» **Exercise brief**: Filter these entries down to the lines that hold the word "value", and show each of them.

****************************************

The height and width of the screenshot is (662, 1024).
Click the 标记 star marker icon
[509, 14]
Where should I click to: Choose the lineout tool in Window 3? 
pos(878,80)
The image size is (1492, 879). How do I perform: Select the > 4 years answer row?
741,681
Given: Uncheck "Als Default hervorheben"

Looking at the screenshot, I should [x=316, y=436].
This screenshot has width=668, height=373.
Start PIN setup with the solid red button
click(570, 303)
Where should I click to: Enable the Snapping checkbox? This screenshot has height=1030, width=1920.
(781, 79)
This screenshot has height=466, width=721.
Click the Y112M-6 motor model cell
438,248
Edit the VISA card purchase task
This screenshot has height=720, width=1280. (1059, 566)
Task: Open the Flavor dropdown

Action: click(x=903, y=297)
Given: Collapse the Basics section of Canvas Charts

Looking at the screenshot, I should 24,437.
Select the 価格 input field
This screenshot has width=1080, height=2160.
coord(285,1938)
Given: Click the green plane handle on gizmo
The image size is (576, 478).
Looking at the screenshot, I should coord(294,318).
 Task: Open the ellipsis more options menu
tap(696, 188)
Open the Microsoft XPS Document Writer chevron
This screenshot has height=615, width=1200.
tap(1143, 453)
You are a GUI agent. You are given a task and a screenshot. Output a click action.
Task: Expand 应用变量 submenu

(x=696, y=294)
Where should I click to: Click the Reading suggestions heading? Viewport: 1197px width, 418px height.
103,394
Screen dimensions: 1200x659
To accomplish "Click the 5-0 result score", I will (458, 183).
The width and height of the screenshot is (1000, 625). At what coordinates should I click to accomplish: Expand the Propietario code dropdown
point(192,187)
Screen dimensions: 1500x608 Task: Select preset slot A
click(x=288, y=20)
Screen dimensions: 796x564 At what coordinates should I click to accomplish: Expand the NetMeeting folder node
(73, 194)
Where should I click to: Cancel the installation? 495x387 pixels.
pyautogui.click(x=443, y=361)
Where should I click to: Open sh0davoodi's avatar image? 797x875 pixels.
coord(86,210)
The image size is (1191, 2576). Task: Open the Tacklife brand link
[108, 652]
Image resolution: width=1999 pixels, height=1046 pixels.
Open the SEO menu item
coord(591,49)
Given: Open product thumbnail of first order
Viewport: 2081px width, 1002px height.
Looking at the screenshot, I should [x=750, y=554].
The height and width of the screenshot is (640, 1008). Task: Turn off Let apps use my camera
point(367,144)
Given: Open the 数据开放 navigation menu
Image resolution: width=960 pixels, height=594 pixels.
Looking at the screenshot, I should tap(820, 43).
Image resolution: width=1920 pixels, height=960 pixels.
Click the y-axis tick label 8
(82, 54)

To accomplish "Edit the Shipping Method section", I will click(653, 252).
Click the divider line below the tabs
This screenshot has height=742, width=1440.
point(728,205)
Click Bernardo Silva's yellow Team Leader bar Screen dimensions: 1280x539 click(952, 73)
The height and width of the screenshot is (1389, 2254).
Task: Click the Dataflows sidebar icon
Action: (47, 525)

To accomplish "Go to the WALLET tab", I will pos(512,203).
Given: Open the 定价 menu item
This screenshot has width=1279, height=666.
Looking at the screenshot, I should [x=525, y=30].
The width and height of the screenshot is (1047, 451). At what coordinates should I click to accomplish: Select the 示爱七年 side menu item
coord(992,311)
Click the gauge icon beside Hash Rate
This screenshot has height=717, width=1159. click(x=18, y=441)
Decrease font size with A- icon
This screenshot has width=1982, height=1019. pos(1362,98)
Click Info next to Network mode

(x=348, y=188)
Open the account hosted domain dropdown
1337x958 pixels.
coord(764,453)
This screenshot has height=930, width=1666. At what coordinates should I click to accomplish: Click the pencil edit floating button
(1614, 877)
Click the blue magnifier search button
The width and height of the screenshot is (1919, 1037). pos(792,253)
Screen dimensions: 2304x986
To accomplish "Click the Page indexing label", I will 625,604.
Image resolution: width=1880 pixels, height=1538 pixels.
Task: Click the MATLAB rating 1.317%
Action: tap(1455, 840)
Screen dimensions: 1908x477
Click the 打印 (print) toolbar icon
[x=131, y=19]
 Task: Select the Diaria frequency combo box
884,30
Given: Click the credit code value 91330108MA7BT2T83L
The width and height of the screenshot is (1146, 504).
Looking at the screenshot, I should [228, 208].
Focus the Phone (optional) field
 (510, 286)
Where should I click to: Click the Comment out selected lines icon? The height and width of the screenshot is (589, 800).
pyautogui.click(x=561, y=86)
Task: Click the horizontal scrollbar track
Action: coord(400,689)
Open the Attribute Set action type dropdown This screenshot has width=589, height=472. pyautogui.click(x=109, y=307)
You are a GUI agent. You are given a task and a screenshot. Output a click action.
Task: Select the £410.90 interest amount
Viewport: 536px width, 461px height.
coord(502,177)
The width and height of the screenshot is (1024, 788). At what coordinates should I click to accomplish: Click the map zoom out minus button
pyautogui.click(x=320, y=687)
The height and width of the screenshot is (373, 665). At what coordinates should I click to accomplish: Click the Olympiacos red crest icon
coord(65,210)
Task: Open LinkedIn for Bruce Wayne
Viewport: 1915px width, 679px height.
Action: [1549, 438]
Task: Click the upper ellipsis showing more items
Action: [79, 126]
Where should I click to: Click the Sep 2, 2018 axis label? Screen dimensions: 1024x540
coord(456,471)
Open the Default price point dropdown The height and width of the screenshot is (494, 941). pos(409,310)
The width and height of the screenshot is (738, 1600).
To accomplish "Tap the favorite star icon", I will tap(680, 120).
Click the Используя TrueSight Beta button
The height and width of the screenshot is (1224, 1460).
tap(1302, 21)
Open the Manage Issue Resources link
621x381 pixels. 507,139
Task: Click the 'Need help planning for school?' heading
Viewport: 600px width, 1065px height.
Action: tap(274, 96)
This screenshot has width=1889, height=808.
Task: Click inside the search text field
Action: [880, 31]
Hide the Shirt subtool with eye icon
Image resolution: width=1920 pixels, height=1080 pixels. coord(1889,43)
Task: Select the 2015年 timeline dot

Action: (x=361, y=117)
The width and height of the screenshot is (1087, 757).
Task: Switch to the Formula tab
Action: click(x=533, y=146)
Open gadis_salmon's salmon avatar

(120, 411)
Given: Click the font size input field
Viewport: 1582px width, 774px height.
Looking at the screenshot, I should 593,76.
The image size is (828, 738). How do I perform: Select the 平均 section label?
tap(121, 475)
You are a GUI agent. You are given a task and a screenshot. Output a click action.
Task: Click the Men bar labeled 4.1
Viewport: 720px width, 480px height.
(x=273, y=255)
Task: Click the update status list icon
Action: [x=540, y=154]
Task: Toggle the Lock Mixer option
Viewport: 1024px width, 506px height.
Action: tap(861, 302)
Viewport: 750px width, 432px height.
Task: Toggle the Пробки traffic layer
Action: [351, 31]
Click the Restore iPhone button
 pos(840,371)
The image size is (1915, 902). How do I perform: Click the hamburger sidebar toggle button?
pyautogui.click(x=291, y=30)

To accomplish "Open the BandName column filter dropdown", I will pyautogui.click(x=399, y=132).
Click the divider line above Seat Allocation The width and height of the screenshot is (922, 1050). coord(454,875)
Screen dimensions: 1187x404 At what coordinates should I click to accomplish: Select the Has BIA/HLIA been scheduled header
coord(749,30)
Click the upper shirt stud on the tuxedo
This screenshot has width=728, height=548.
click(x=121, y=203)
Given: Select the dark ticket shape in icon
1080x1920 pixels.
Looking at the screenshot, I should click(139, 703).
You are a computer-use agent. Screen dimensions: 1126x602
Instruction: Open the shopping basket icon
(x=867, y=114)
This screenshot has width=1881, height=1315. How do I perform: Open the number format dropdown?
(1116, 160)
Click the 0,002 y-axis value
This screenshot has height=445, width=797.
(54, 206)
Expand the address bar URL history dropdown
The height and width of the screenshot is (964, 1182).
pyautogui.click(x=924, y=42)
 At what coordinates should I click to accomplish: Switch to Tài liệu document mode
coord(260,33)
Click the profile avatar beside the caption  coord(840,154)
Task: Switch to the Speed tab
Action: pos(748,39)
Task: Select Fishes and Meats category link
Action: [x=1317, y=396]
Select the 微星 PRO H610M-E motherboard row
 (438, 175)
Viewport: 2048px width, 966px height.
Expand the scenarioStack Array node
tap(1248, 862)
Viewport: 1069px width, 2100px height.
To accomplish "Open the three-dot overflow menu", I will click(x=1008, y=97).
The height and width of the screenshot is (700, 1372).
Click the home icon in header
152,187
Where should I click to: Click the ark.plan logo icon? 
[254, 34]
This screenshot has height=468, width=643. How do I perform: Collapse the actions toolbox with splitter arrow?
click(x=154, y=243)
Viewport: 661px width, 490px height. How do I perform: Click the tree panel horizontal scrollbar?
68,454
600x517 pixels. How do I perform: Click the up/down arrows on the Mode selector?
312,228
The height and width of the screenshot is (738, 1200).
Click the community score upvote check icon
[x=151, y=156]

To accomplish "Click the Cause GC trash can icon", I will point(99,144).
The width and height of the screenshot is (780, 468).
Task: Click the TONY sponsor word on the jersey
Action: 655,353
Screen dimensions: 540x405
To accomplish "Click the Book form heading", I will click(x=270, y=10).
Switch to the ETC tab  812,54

****************************************

» **Task solution**:
Given: Click the credit code value 91330108MA7BT2T83L
Click the 0,002 y-axis value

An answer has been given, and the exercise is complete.